Flavia Diana Nandudu, directora de programas de HRNJ en Uganda, ha elevado a ocho los detenidos, al tiempo que ha agregado que todos han sido liberados horas después, tal y como ha recogido la agencia de noticias Reuters.

DETENIDO UN DESTACADO OPOSITOR

Por otra parte, las fuerzas de seguridad ugandesas han detenido durante la jornada al destacado opositor Kizza Besigye cuando se dirigía a un acto del Foro para el Cambio Democrático (FDC).

Según las informaciones del diario 'Daily Monitor', los agentes han reventado la luna delantera del vehículo en el que viajaba antes de sacarle de él y trasladarle a una comisaría.

Las autoridades han impedido este lunes que varios miembros del FDC celebraran una rueda de prensa en el Estado Nacional Mandela, al que se dirigía Besigye en el momento de su detención.

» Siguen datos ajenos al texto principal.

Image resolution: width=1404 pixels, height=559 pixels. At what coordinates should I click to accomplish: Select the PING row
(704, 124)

Los seguidores del partido han iniciado una marcha hacia el lugar y han sido interceptados por las fuerzas de seguridad, que han empleado gases lacrimógenos y han detenido a varios de ellos.

Ante la situación, han intentado detener a los líderes de FDC para poner fin a la protesta, si bien Besigye ha continuado saludando a los presentes desde el interior, tras lo que los agentes han procedido a sacarle de su interior.

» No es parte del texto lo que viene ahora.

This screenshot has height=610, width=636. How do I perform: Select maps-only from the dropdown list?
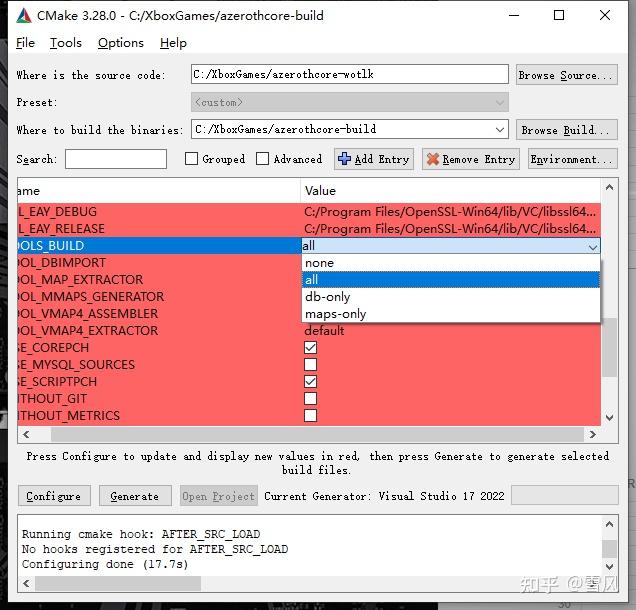[336, 314]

La Policía ha argumentado que el FDC no contaba con permiso para celebrar el acto en ese lugar y que el destacado opositor "desafió las órdenes policiales y aparcó su vehículo en medio de la carretera, bloqueando y causando inconvenientes a otros usuarios de la misma".

"Hasta el momento no se han presentado cargos contra él, pero los investigadores están recabando pruebas", ha remachado Onyango.

El presidente ugandés, Yoweri Museveni, uno de los mandatarios de África que más tiempo lleva en el cargo --desde 1986--, obtuvo un nuevo mandato de cinco años en 2016 en unas elecciones que la oposición consideró fraudulentas, extremo que él niega.

Los críticos acusan a Museveni de utilizar las fuerzas de seguridad y el poder judicial para reprimir a la oposición y aseguran que las autoridades del Gobierno no son castigadas por los casos de corrupción.

El encarcelamiento de líderes opositores forma parte de la rutina de las fuerzas de seguridad, que en muchas ocasiones han sido criticadas por su extrema dureza a la hora de reprimir las protestas y manifestaciones.